One of the beauties of SQL Injection is that since SQL syntax is pretty much the same across different brands of databases, the same exploit can often be run successfully against Oracle, mySQL, MSSQL, PostgreSQL, and so on. Isn't that great?
It's beyond the scope of this blog to cover every possible form of SQL Injection, but we'll cover a typical one and give you guidelines on preventing injection exploits.
A Classic Exploit Example
Let's use a very simple SQL statement that selects a user name from a table. The (poorly-written) application doesn't do any screening of the input characters. In this case, the user has entered the name "john" into the form field on the page. The application grabs the name "john" from the form field and then uses it in a SQL query like this:
SELECT * FROM users WHERE user_name = 'john';
Nothing special about that, right? But what if we added something to the end of "john", as in the example below (shown underlined). What if, for example, we typed "john OR 'a' = 'a'" ? The application would grab the data in the form field and use it like this:
SELECT * FROM users WHERE user_name = 'john' OR 'a'='a';
If this code was used in an login system it would probably force the selection of a valid username because the evaluation of 't'='t' is always true. That's fairly benign, but what about if we went a step further and typed something else into the form field…something malicious?
SELECT * FROM users WHERE user_name = 'john' ;DROP TABLE users;
Whoops. Submit the form and the 'users' table disappears into the Big Wastebasket In The Sky.
That's the basic idea behind SQL Injection, but as with most things, there's quite a bit more to it than that. Wikipedia has a pretty good page on SQL Injection concepts; if you're unfamiliar with SQL Injection it would be well worth your time to check it out. Malicious data can be obfuscated (hidden) in innumerable ways such as octal encoding, using tabs or Base-64 encoding to fool injection filters, using deprecated HTML attributes to sneak in bad data, along with many other clever techniques.

## EXERCISE PROMPT
Could you reproduce, word for word, the part of the SQL Injection excerpt that begins at "That's the basic" and stops after "other clever techniques."?

## GIVEN MATERIAL
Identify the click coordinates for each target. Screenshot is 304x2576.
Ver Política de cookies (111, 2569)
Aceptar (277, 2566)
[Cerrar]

## RESULT
That's the basic idea behind SQL Injection, but as with most things, there's quite a bit more to it than that. Wikipedia has a pretty good page on SQL Injection concepts; if you're unfamiliar with SQL Injection it would be well worth your time to check it out. Malicious data can be obfuscated (hidden) in innumerable ways such as octal encoding, using tabs or Base-64 encoding to fool injection filters, using deprecated HTML attributes to sneak in bad data, along with many other clever techniques.